When the water in the hurricane breeding grounds of the Atlantic warms one degree in the dead of summer, overall hurricane activity jumps by half, according to a new study.
Scientists have long known that hurricanes get their enormous energy from warm waters, so the warmer the water, the more fuel a storm has to either start up or get stronger. The study calculates how much storm frequency and strength is due to warmer sea water, said author Mark Saunders, professor of climate prediction at the University College London.
Saunders found a distinct numerical connection between the ups and downs of water temperatures and how nasty hurricane season gets. That helps explain why hurricanes have been so much worse in the past dozen years, and even why 2007 — with waters slightly cooler than normal — was an exception and not that bad a hurricane year, Saunders said.
“It’s very surprisingly sensitive to small changes in sea surface temperature,” he said.
His study, which is being published Thursday in the journal Nature, found that changes in wind patterns caused a bigger shift in hurricane activity, but he concentrated his analysis on what sea temperature did to storms. Saunders didn’t look at what caused the temperature fluctuations, although he believes that climate change is a contributing factor.
Scientists have clashed in recent years about whether man-made global warming has already increased hurricane activity in the Atlantic by warming the sea and shifting wind patterns, and what global warming may mean in the future.

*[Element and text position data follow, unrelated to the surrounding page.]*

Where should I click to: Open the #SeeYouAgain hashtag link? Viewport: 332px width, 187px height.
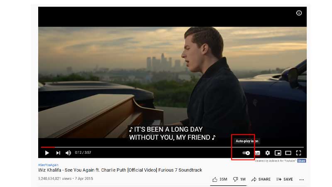click(48, 165)
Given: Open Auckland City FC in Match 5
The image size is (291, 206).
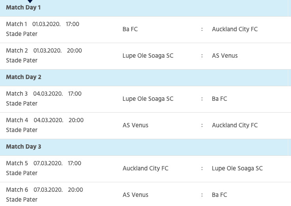Looking at the screenshot, I should (x=145, y=168).
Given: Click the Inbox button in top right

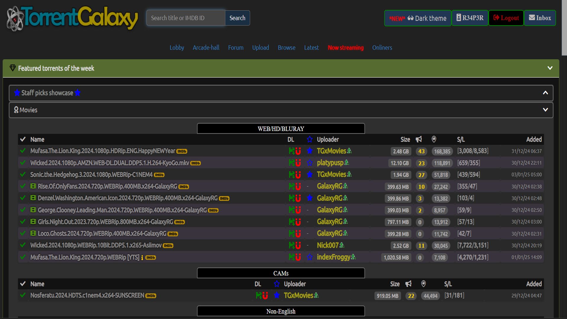Looking at the screenshot, I should click(540, 17).
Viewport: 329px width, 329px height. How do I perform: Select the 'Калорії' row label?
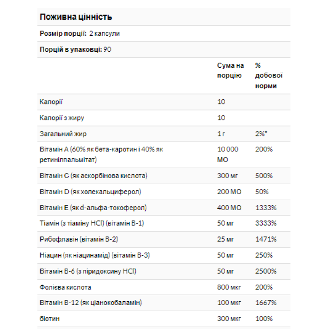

Saunders focused on the water temperature in a band of tropical sea that stretches from around Puerto Rico and the northern coast of South America east to near the coast of Africa since 1950. He looked at hurricane activity since 1965.
The average August-September water temperature in the region is about 81 degrees. Saunders calculated that for every one degree Fahrenheit increase:
- Overall hurricane activity — a combination of frequency and hurricane strength — increases 49 percent.
- The number of intense hurricanes, with winds over 110 mph, increases 45 percent.
- The number of hurricanes of any size increases 36 percent.
- The number of tropical storms increase 31 percent.
For example, 2005 was the most active hurricane season on record, and Atlantic water temperatures were the warmest, about 1.4 degrees above normal. That hurricane season set a new high with 28 storms and 13 hurricanes. Seven of the hurricanes were major storms.
In 1971, when the water temperatures were the coolest, there were 13 storms and six hurricanes, including one major one.
The index of overall hurricane activity was more than twice as high in 2005 as it was in 1971.
The scientists who have linked global warming to stronger storms said the study makes sense, and is, if anything, just repeating and refining what they have already said.
National Oceanic and Atmospheric Administration scientist Chris Landsea, whose studies have dismissed such links, said Saunders’ study doesn’t go back far enough to exclude natural cyclical causes for the hurricane activity changes.